The microscopic features of syphilitic gastritis and colitis are neither specific nor diagnostic. Therefore, additional histologic features, including vasculitis, granulomata, and microorganisms, should be meticulously sought and considered to exclude the possibility of Crohn’s disease or other infectious conditions including H. pylori and tuberculosis [10]. Also, because lymphoepithelial infiltrates and nuclear atypia of epithelial cells can be observed in syphilitic gastritis, the pathologists must be careful not to misdiagnose the presence of infiltrative gastric carcinoma or lymphoma [11, 12].
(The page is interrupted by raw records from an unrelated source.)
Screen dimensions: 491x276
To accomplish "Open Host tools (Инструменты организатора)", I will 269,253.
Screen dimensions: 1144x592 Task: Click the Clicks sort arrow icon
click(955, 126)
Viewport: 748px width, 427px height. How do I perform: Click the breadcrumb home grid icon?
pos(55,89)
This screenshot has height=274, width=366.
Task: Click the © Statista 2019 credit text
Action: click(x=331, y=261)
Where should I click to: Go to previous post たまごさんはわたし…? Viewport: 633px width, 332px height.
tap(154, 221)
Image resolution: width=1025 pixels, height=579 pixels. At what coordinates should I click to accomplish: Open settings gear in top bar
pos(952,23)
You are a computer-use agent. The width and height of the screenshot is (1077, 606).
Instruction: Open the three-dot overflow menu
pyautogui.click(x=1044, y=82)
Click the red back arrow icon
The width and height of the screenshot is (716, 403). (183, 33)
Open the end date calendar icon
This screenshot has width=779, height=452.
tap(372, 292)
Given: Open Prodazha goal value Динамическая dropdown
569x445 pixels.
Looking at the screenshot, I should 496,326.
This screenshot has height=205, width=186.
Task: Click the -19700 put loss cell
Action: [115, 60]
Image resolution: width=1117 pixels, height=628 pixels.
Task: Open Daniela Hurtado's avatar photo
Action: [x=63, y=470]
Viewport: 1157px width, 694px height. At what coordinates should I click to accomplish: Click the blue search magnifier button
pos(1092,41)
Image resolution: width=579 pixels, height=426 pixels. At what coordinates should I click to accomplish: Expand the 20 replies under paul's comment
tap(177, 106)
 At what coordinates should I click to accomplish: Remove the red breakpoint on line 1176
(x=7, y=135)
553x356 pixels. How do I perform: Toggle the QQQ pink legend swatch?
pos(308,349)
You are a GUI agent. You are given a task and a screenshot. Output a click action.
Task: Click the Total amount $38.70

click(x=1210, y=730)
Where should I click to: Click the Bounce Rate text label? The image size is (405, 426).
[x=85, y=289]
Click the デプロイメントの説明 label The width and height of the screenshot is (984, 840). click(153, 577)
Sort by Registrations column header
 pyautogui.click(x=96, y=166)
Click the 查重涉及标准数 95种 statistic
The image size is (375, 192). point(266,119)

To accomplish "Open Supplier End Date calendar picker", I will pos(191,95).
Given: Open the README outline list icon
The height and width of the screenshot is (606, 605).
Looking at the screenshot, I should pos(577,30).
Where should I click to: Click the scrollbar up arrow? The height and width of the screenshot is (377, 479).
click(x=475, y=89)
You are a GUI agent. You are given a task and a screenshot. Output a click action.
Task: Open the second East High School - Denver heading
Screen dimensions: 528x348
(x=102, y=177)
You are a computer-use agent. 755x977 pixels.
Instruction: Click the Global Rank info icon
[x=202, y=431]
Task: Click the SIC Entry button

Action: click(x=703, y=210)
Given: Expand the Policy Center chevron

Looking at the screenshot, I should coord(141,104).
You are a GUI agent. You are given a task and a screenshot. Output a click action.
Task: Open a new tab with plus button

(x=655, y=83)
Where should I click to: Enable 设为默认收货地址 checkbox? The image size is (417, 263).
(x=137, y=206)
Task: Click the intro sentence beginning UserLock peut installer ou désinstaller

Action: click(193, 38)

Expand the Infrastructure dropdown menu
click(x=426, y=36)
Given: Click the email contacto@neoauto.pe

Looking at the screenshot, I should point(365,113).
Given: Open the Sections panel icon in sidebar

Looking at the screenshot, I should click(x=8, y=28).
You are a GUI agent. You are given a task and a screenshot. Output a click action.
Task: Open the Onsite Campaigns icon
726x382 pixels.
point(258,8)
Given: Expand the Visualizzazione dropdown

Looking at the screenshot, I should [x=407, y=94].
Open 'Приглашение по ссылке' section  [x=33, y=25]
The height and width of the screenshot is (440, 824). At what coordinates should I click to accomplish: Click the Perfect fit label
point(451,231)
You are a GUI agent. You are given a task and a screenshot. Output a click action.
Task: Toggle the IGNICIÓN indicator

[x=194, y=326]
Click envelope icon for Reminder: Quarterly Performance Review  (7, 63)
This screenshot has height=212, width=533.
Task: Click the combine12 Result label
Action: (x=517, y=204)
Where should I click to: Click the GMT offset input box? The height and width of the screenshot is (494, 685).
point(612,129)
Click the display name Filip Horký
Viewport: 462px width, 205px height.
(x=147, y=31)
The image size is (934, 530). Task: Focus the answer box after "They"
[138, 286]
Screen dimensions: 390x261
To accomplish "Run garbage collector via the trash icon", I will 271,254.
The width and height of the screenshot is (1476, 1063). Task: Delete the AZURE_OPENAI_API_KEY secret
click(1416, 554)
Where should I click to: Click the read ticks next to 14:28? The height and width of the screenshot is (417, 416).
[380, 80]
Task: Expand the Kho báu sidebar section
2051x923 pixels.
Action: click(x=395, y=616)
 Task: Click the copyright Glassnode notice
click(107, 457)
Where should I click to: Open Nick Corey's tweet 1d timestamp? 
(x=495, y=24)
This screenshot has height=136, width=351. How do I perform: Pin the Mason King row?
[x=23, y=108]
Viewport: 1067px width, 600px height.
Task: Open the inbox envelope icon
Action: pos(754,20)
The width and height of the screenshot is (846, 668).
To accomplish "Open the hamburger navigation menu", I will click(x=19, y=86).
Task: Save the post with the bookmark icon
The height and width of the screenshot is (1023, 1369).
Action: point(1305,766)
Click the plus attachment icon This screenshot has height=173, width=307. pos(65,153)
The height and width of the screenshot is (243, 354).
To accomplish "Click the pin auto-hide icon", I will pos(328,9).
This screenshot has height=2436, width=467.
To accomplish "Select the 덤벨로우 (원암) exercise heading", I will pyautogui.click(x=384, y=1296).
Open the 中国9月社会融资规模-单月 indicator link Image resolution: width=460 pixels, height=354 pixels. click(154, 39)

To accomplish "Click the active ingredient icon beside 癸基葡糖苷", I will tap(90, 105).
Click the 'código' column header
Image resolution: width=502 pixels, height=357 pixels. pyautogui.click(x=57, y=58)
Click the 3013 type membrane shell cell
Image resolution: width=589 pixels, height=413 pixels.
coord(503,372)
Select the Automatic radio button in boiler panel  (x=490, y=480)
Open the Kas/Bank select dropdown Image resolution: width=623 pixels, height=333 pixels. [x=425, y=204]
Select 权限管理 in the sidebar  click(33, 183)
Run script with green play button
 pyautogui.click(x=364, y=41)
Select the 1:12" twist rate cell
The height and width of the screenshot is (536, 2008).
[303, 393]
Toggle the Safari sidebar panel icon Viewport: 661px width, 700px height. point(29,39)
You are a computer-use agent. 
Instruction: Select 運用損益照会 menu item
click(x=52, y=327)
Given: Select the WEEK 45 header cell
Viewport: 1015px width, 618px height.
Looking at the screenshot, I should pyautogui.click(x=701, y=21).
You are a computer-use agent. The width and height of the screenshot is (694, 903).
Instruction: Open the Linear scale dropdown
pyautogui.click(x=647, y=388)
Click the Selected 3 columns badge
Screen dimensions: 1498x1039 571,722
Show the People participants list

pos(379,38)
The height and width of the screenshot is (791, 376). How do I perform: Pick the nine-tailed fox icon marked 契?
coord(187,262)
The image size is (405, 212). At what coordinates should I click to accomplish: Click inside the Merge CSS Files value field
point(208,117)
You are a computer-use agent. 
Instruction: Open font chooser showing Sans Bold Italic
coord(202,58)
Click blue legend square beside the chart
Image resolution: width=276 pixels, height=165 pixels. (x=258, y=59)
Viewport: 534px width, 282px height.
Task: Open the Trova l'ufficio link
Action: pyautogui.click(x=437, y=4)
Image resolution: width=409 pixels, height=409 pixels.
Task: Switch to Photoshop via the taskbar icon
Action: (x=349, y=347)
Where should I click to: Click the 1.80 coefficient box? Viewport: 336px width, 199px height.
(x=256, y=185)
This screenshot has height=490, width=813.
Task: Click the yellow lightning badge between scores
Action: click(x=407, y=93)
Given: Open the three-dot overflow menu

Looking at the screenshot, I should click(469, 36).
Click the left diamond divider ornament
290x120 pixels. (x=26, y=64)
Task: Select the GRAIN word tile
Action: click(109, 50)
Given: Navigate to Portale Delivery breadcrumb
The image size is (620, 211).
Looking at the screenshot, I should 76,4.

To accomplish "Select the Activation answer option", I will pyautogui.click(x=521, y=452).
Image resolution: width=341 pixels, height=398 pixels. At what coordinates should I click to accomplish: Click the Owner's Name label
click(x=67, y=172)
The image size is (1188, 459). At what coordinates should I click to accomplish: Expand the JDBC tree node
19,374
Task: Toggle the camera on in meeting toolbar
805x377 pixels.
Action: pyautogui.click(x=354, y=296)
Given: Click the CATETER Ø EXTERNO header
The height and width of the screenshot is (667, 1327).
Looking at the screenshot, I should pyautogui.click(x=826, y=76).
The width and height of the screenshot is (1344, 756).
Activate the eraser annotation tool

Immunohistochemical assessment, with polyclonal antibodies directed against Treponema pallidum, shows a higher diagnostic sensitivity than does assessment with the routine silver nitrate-based Warthin-Starry stain (80 vs. 50%) [13]. Cross-positive reactions were described only in Borrelia burgdorferi and other Brachyspira intestinal spirochetes [14]. Warthin-Starry silver stain can also demonstrate spirochetes and confirm the diagnosis. Nonetheless, the sensitivity of detecting spirochetes organisms can sometimes be compromised by artifactual background staining of tissue elements (i.e., reticulum fibers, melanin), which may contribute toward false-positive or false-negative results [9]. Therefore, T. pallidum immunostaining should always be considered for the evaluation of potential cases of syphilitic gastritis. Patients with suspected involvement of the central nervous system, as in this case, should always have a cerebrospinal fluid examination to assess for neurosyphilis prior to initiation of therapy.

The current treatment recommendation for syphilis is penicillin G benzathine 2.4 million units intramuscularly once for early syphilis and once weekly for 3 weeks for latent syphilis. Neurosyphilis should be treated with aqueous penicillin G, 3–4 million units IV every 4 h (or 18–24 million units continuous IV infusion) for 10–14 days [15].

Clinical symptoms usually disappear approximately 3–4 days after initiation of therapy, and upper endoscopic findings rapidly become normal by the end of the treatment [16, 17].

Learning Points

  1. 1.

    Syphilitic gastritis should be considered in patients at risk of sexually transmitted disease who present with nonspecific GI symptoms.

  2. 2.

    Absence of cutaneous lesions from syphilis does not exclude gastrointestinal involvement. Initial histologic changes may be nonspecific according to routine microscopy and often resemble those seen in H. pylori infection.

  3. 3.

    The commonest sites of GI involvement are the stomach and rectum.

  4. 4.

    Even though GI involvement typically occurs in the second phase of syphilis, it can also be seen in the tertiary stage.

  5. 5.

    T. pallidum immunostaining, being more specific than the traditional histochemical stains, should always be considered in evaluating potential cases of syphilitic gastritis.